* _The data_:

________

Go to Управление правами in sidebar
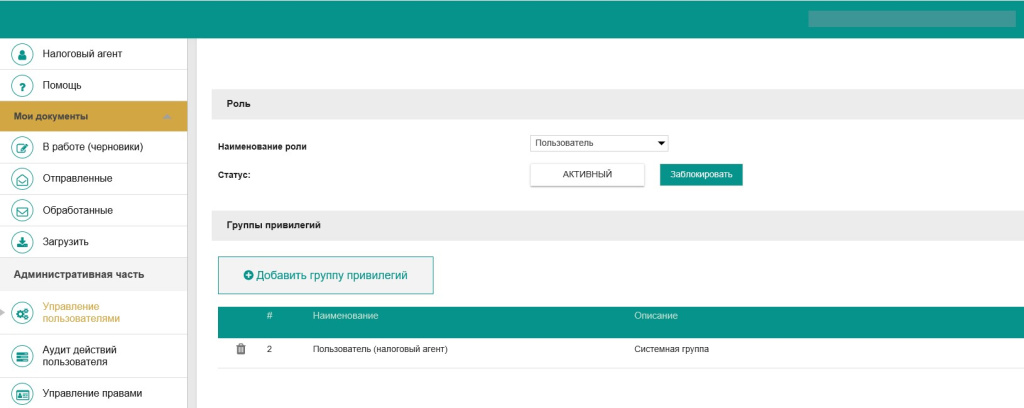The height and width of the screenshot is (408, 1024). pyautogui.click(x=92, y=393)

________

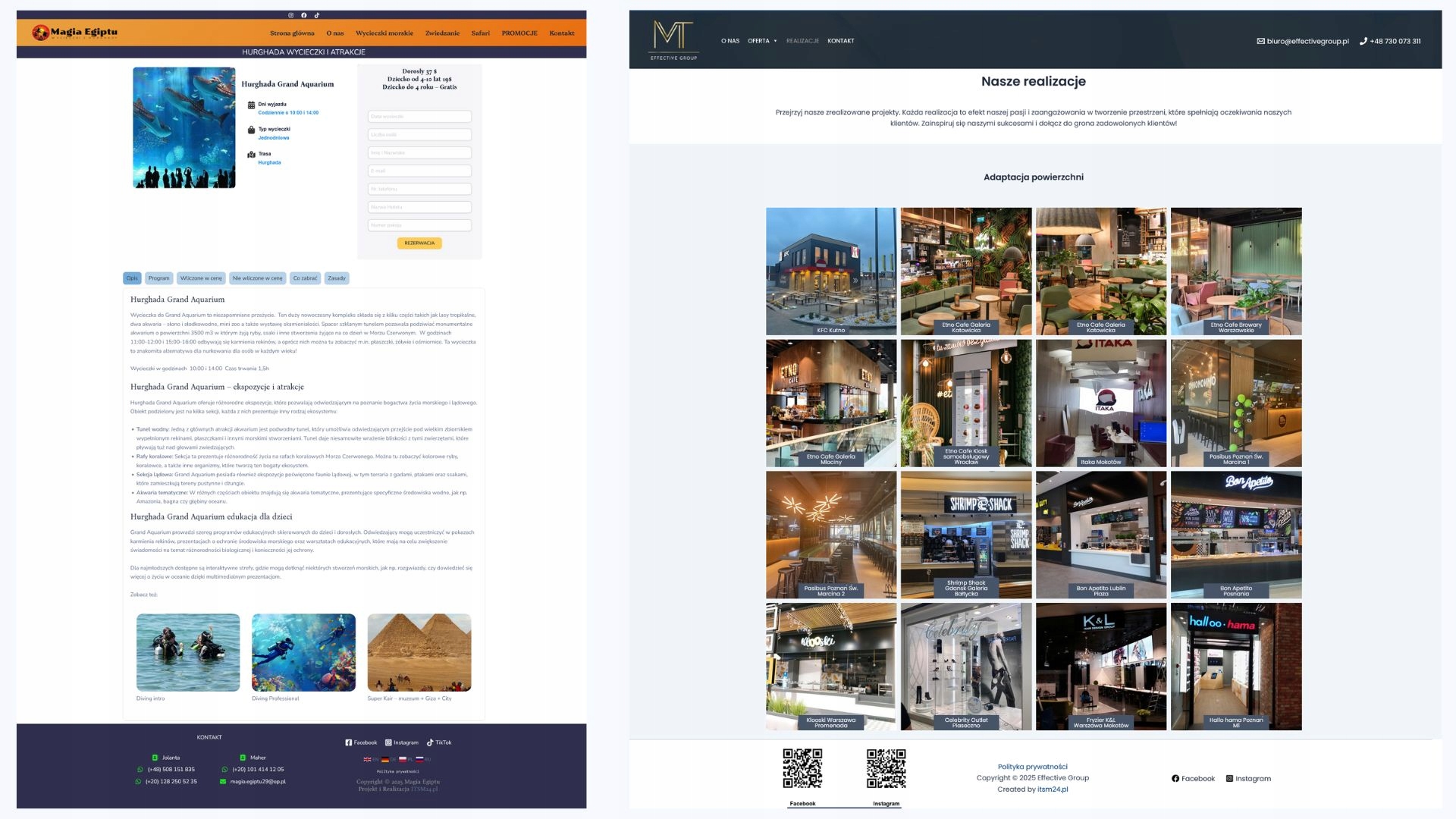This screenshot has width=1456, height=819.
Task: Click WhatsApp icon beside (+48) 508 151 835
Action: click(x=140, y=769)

________

In the data, rewrite the lines starting at the one containing "This screenshot has width=1456, height=819." and ending at the one containing "Action: click(x=140, y=769)", with "WhatsApp icon" changed to "WhatsApp logo" and nothing else altered. Omit the pictures from your answer.

This screenshot has width=1456, height=819.
Task: Click WhatsApp logo beside (+48) 508 151 835
Action: click(x=140, y=769)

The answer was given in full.